# First time printing from inkjet and using heat press



## CinergyUK (Nov 16, 2014)

Hi all, this is my first time posting and my very first attempt at t-shirt printing. Unfortunately I am having a problem from the very start.

I have just bought a 40x50 pixmax heat press and a roll of jetpro softstretch as well as 100 Sols imperial white t-shirts. My printer is a large format ipf6300. 
The printing was fine and I really surprised myself with my very first effort at the heat press. A great even transfer.I followed the instructions; 180 degrees heat for 30 seconds.

However on my next 3 attempts I noticed that when I hot peeled a small part of the transfer was not printing well. The first time it left a small rough area which was not as defined as the rest,then it got worse, the next one was much more obvious and part of the transfer just didn't take.
The third was just as bad. I don't want to waste anymore shirts so before trying again I wanted to ask what may be the problem? 
More/less heat? More/less time? More pressure? I may be at the max end of pressure already though.
Any help would be appreciated.

Gerry


----------



## diveuk (Aug 14, 2013)

Have you tried peeling cold? Did you pre-press the shirts to remove any moisture? Are these shirts poly or cotton? What ink are you using? It could be your heat press, no offence meant but Pixmax presses are at the lower quality end, these presses can suffer from uneven heating across the platten(to do with the way the heating element is located) and/or uneven pressure, check the temperature across the platten and ensure it is even and near to the set point.


----------



## theLeffla (Oct 30, 2014)

If it is peeling uneven, and this is sublimated ink, I would try this. We use high pressure, but before we even put anything down we follow these steps:

1. we put a piece of foam inside the shirt this keeps it from creating the "box" effect

2. we spray the printed paper with a very very very thin layer of tex spray adhesive, this stops it from "ghosting" the image.

3. then Teflon over the paper and press. 

So far we have improved our prints phenomenally.


----------



## CinergyUK (Nov 16, 2014)

diveuk said:


> Have you tried peeling cold? Did you pre-press the shirts to remove any moisture? Are these shirts poly or cotton? What ink are you using? It could be your heat press, no offence meant but Pixmax presses are at the lower quality end, these presses can suffer from uneven heating across the platten(to do with the way the heating element is located) and/or uneven pressure, check the temperature across the platten and ensure it is even and near to the set point.

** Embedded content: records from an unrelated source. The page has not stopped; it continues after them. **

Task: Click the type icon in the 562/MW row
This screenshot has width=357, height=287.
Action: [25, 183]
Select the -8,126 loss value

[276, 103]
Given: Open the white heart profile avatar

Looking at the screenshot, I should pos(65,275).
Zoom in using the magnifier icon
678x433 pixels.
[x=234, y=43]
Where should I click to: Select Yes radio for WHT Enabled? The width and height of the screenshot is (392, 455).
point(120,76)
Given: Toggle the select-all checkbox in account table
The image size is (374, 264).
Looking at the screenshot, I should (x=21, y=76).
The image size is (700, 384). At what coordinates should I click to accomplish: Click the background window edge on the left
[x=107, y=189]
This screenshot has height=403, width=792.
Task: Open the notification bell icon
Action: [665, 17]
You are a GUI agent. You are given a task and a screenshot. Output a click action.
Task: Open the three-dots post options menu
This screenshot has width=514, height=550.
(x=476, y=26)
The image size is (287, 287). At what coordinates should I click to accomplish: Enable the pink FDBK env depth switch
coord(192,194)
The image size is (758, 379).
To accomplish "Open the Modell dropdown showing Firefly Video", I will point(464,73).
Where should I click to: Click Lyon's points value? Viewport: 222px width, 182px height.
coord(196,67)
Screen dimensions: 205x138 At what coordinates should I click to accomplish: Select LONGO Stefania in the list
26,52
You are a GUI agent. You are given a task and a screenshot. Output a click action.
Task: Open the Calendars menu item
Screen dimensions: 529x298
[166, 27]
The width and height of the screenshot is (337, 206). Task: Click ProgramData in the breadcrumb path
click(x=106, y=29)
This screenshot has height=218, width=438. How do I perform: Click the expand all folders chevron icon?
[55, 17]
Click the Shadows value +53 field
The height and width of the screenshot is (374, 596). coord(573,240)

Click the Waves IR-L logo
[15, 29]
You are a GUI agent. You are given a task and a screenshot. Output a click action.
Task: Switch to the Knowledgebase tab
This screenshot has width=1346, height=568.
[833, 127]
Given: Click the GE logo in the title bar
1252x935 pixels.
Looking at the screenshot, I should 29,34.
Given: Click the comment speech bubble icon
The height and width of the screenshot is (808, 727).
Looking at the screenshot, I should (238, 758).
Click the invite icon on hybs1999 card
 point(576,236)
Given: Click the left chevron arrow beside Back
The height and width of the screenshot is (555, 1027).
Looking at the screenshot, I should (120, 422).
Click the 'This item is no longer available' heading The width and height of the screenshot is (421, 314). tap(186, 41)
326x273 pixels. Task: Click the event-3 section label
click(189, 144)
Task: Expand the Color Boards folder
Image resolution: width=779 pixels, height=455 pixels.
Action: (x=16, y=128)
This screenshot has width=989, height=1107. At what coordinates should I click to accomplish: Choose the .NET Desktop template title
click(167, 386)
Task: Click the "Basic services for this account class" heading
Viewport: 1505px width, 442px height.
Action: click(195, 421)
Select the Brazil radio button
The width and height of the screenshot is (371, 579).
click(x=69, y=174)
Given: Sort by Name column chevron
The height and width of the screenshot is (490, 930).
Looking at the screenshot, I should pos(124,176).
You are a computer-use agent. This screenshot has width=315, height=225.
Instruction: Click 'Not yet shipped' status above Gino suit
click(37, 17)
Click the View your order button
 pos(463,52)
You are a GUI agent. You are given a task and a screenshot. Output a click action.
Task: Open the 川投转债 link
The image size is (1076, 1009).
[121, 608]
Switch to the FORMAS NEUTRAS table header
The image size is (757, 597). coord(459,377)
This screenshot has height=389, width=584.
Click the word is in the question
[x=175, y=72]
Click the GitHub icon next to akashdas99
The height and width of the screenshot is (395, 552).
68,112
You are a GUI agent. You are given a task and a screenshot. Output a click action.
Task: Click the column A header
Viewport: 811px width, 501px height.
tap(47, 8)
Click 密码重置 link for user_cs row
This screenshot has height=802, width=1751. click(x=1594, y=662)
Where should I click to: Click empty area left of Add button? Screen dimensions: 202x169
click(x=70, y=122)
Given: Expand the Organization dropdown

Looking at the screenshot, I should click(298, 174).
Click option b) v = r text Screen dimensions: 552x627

firstly thanks for your reply.

I have been peeling hot as I was advised this is best practice. The shirts are 100% cotton, does this have a bearing? 
Yes I gave the shirts a 8 sec burst of full heat before printing. The ink is pigment. 
In fairness to Pixmax I did ask the guy about cold spots as I had done some intensive research of what I could buy within my budget and he did say that the specs of the machines meant that you should not be printing on the extremities of the platen as this is an acknowledged weaknesss of the machines. 
And as it would happen,my very first job is a near a3 size print! 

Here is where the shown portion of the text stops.